# cs24-20faAssembly: Why? and How?

## Introduction to Computing Systems (Fall 2020)

Assembly is fairly close to the machine. Why should I bother learning assembly if I’m just going to program in python or javascript?

# Why Bother?

In 2020, it seems kind of silly to learn assembly, because it really only shows up in very low level systems. We argue that it’s still worth learning for the following reasons:

• Almost all assembly is written by compilers or in the operating system, but who writes those? [N.B. in a week or so, you will build your own small compiler]
• The high-level language model occasionally breaks down and you have to read the assembly to understand the machine’s behavior! [N.B. in a few weeks, you will write some exploits that rely on understanding assembly]
• It’s important to understand the types of optimizations a compiler is capable of making–and those it isn’t! [N.B. when you write the compiler, you will also write some optimizations]
• Software is generally distributed in binary form; if you want to reverse engineer or security audit software, it’s going to be assembly!

# From C to Binary

To give you a brief preview of where we’re headed, we will go through the process of taking C code and lowering it all the way to machine code.
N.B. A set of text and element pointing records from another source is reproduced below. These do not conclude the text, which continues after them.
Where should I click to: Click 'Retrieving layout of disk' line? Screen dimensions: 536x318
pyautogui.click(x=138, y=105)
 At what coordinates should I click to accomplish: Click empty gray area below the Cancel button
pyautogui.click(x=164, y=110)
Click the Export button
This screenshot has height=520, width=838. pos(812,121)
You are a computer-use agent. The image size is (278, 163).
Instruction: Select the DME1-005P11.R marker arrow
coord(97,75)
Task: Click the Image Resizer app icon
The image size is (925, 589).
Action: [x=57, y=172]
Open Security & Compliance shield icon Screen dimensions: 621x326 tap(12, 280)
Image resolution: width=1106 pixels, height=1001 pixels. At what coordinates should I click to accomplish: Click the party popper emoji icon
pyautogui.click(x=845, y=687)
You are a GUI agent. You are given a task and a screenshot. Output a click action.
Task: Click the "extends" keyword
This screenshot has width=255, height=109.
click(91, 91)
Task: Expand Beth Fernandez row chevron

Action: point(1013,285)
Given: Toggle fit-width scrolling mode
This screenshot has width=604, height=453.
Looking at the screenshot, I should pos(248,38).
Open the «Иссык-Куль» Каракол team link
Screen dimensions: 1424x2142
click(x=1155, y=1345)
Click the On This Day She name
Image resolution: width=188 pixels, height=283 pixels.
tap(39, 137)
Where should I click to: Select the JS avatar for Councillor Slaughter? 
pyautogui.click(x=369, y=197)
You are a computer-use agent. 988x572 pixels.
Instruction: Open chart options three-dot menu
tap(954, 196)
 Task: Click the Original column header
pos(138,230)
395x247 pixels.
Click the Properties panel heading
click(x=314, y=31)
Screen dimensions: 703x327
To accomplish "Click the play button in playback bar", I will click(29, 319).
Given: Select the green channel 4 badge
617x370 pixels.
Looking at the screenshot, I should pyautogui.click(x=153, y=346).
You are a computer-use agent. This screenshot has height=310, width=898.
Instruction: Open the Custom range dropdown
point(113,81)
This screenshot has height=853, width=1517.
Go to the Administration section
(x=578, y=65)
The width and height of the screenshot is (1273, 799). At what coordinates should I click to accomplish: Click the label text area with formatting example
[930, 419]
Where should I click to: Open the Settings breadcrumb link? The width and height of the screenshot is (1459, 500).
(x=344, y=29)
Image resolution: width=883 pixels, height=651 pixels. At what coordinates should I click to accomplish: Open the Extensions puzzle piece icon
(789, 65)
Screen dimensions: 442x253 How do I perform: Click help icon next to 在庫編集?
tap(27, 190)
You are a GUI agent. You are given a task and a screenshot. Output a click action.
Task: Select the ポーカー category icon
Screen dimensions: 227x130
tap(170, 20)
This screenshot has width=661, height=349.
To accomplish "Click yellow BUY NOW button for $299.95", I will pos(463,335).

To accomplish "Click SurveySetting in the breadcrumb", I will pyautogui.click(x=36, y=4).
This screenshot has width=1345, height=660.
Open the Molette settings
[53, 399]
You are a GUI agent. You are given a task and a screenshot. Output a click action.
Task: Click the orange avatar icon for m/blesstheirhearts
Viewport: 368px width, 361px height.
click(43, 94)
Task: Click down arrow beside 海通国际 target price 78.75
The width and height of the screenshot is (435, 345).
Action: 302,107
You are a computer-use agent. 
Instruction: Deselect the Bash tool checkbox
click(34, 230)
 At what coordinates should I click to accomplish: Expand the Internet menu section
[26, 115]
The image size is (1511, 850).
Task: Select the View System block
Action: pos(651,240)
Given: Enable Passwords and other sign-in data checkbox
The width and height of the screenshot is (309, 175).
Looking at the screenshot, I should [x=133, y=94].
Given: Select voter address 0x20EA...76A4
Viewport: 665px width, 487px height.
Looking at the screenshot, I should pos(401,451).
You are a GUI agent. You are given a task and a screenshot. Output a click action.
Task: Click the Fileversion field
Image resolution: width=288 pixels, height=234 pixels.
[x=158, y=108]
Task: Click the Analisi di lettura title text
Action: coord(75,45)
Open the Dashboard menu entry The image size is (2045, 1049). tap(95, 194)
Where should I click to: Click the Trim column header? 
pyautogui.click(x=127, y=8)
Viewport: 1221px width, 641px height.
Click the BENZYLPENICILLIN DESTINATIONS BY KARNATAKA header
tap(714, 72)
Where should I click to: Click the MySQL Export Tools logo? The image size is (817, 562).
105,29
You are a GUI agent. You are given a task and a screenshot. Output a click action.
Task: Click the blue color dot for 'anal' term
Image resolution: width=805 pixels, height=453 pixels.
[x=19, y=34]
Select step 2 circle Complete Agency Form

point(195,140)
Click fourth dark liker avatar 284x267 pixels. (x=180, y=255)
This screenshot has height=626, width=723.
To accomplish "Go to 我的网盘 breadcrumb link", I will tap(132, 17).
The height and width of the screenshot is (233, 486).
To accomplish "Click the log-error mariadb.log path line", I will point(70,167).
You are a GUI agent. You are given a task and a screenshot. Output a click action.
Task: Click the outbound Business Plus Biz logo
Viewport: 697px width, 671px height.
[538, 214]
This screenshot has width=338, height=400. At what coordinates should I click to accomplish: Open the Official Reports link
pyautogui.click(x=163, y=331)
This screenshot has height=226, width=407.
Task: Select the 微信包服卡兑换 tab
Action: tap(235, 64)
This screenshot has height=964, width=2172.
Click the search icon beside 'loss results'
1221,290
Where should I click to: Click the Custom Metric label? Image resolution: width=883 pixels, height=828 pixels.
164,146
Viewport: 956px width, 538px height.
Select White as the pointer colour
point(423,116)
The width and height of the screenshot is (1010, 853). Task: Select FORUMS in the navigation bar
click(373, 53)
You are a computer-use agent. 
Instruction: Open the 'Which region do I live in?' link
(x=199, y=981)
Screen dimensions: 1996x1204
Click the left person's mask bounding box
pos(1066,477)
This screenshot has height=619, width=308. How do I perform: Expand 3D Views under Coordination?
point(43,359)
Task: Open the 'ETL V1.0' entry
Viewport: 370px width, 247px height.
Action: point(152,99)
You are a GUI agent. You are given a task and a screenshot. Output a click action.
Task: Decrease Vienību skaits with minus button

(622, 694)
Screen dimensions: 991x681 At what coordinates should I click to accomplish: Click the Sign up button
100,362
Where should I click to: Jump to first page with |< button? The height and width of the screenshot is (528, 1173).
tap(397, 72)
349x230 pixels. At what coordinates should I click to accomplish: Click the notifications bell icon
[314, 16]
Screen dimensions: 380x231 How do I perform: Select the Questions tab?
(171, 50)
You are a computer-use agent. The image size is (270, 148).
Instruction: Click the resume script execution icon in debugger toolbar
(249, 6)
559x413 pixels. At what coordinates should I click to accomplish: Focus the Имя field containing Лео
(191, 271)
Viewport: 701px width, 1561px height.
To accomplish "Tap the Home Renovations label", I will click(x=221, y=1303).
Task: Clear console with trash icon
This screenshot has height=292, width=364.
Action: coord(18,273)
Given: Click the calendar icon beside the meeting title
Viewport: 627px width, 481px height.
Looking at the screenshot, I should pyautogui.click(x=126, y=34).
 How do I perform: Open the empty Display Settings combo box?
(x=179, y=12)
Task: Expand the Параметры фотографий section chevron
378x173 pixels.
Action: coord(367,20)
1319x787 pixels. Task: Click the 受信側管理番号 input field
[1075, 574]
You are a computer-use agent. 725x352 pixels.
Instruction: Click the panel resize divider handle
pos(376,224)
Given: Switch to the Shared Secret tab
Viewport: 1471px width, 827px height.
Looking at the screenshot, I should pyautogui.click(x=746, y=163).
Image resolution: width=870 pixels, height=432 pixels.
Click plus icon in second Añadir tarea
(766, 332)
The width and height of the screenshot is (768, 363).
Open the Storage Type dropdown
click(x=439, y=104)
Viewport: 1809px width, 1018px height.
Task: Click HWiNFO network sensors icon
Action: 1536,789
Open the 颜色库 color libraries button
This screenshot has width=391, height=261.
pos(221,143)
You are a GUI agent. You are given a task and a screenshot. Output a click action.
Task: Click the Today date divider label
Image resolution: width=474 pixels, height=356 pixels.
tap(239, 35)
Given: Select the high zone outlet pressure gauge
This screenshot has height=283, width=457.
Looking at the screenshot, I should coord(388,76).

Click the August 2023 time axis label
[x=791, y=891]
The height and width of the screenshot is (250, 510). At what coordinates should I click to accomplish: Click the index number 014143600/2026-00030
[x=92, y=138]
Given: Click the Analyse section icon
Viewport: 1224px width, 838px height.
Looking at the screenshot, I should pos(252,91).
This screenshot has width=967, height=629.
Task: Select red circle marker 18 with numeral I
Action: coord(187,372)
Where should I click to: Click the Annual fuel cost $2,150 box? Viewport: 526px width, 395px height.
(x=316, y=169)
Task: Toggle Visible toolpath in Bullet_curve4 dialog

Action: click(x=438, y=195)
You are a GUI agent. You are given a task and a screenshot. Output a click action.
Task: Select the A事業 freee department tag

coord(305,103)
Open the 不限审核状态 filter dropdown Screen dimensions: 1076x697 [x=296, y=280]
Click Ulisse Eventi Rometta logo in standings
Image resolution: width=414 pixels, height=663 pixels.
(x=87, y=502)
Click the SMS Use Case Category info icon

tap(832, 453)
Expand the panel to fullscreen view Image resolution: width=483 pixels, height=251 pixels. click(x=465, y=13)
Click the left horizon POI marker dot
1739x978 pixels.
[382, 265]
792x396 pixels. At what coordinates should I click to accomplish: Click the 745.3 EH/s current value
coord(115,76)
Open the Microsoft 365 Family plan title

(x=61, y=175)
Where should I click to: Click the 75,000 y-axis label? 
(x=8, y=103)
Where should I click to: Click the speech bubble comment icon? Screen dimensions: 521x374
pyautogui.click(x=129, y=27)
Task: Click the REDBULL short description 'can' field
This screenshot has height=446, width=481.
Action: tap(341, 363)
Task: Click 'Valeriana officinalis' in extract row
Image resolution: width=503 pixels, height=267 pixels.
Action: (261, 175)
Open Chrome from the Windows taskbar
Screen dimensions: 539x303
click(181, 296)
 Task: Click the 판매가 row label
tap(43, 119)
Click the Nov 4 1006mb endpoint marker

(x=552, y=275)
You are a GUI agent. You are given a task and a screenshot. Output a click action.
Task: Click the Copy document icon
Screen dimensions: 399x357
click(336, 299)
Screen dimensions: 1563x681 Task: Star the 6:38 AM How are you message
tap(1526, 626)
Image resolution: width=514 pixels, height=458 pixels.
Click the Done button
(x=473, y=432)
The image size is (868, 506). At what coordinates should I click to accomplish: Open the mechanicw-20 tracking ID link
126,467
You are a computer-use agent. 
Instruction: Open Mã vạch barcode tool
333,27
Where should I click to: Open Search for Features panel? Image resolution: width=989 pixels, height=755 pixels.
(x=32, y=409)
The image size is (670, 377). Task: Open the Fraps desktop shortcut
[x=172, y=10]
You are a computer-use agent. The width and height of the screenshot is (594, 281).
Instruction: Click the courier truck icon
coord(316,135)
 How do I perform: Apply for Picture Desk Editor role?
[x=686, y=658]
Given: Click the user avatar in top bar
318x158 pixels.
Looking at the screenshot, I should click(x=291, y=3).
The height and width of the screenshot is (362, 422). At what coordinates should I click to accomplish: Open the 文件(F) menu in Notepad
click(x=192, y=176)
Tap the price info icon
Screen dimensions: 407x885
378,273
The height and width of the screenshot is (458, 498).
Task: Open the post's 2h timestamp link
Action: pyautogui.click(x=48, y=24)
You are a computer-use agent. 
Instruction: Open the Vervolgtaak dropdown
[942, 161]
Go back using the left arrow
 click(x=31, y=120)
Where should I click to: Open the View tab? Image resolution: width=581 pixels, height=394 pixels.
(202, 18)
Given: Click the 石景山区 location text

The toy program we will work with is identity.c:

identity.c

int identity(int x) {
return x;
}


The .s extension is the standard way of indicating that a file contains assembly code. To get clang to output an assembly file, you give the -S switch as shown here:

Terminal

blank@compute-cpu2:~clang -S identity.c
blank@compute-cpu2:~cat identity.s
identity:
movl %edi, %eax
retq

The next step is taking the assembly file and turning it into an object file (or .o) file which is a partial executable. You can use objects files to separately compile modules and then link them together later. To get an object file, from an assembly file, you use the as command:

Terminal

blank@compute-cpu2:~as identity.s -o identity.o

# And Back…

When reverse-engineering a binary, it is super useful to be able to go back to the assembly from a binary or object file. To do this, you can use the objdump tool:

Terminal

blank@compute-cpu2:~objdump -d identity.o
simple.o:     file format elf64-x86-64
Disassembly of section .text:
0000000000000000 <identity>:
0:  89 f8        mov    %edi,%eax
2:  c3           retq

Additionally, we’ve written a wrapper for objdump called cs24-dasm which can take a binary and objdump a single function. You can invoke it as follows:

Terminal

blank@compute-cpu2:~cs24-dasm identity.o identity
0000000000000000 <identity>:
0:  89 f8        mov    %edi,%eax
2:  c3           retq

For this course, you’ll find cs24-dasm to be more useful than directly using objdump.